## REQUIRED WORK
Update the items below by changing every "Viewport" to "Window", leaving everything else unchanged.

Element and text position data:
=======

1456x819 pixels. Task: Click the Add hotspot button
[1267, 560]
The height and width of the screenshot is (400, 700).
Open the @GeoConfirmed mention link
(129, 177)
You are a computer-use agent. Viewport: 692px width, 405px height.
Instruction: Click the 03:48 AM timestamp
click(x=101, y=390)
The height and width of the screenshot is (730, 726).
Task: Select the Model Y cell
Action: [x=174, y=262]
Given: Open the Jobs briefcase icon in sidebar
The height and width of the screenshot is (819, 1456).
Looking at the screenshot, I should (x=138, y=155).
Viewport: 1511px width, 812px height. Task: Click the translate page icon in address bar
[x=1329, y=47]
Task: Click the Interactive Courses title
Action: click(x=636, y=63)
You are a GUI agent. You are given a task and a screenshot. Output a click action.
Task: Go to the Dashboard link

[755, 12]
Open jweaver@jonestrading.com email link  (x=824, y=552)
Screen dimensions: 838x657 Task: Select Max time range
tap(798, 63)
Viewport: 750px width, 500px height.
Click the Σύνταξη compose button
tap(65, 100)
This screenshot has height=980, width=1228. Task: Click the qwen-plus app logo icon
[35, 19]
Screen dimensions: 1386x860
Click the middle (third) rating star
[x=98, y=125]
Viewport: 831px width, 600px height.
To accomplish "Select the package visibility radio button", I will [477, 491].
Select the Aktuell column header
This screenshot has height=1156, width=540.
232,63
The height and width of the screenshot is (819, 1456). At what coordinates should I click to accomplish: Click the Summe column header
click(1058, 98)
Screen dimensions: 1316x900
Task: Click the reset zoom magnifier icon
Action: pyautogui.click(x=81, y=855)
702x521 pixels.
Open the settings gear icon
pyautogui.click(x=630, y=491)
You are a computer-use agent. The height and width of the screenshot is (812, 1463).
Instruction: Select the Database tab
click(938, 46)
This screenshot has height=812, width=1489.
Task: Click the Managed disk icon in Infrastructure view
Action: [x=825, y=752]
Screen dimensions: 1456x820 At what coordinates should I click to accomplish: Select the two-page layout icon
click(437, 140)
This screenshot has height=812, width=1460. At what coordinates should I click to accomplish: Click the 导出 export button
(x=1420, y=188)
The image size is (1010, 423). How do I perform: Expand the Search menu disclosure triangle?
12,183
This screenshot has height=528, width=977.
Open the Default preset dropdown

=======

## SOLUTION FOR THIS EXERCISE
1456x819 pixels. Task: Click the Add hotspot button
[1267, 560]
The height and width of the screenshot is (400, 700).
Open the @GeoConfirmed mention link
(129, 177)
You are a computer-use agent. Window: 692px width, 405px height.
Instruction: Click the 03:48 AM timestamp
click(x=101, y=390)
The height and width of the screenshot is (730, 726).
Task: Select the Model Y cell
Action: [x=174, y=262]
Given: Open the Jobs briefcase icon in sidebar
The height and width of the screenshot is (819, 1456).
Looking at the screenshot, I should (x=138, y=155).
Window: 1511px width, 812px height. Task: Click the translate page icon in address bar
[x=1329, y=47]
Task: Click the Interactive Courses title
Action: click(x=636, y=63)
You are a GUI agent. You are given a task and a screenshot. Output a click action.
Task: Go to the Dashboard link

[755, 12]
Open jweaver@jonestrading.com email link  (x=824, y=552)
Screen dimensions: 838x657 Task: Select Max time range
tap(798, 63)
Window: 750px width, 500px height.
Click the Σύνταξη compose button
tap(65, 100)
This screenshot has height=980, width=1228. Task: Click the qwen-plus app logo icon
[35, 19]
Screen dimensions: 1386x860
Click the middle (third) rating star
[x=98, y=125]
Window: 831px width, 600px height.
To accomplish "Select the package visibility radio button", I will [477, 491].
Select the Aktuell column header
This screenshot has height=1156, width=540.
232,63
The height and width of the screenshot is (819, 1456). At what coordinates should I click to accomplish: Click the Summe column header
click(1058, 98)
Screen dimensions: 1316x900
Task: Click the reset zoom magnifier icon
Action: pyautogui.click(x=81, y=855)
702x521 pixels.
Open the settings gear icon
pyautogui.click(x=630, y=491)
You are a computer-use agent. The height and width of the screenshot is (812, 1463).
Instruction: Select the Database tab
click(938, 46)
This screenshot has height=812, width=1489.
Task: Click the Managed disk icon in Infrastructure view
Action: [x=825, y=752]
Screen dimensions: 1456x820 At what coordinates should I click to accomplish: Select the two-page layout icon
click(437, 140)
This screenshot has height=812, width=1460. At what coordinates should I click to accomplish: Click the 导出 export button
(x=1420, y=188)
The image size is (1010, 423). How do I perform: Expand the Search menu disclosure triangle?
12,183
This screenshot has height=528, width=977.
Open the Default preset dropdown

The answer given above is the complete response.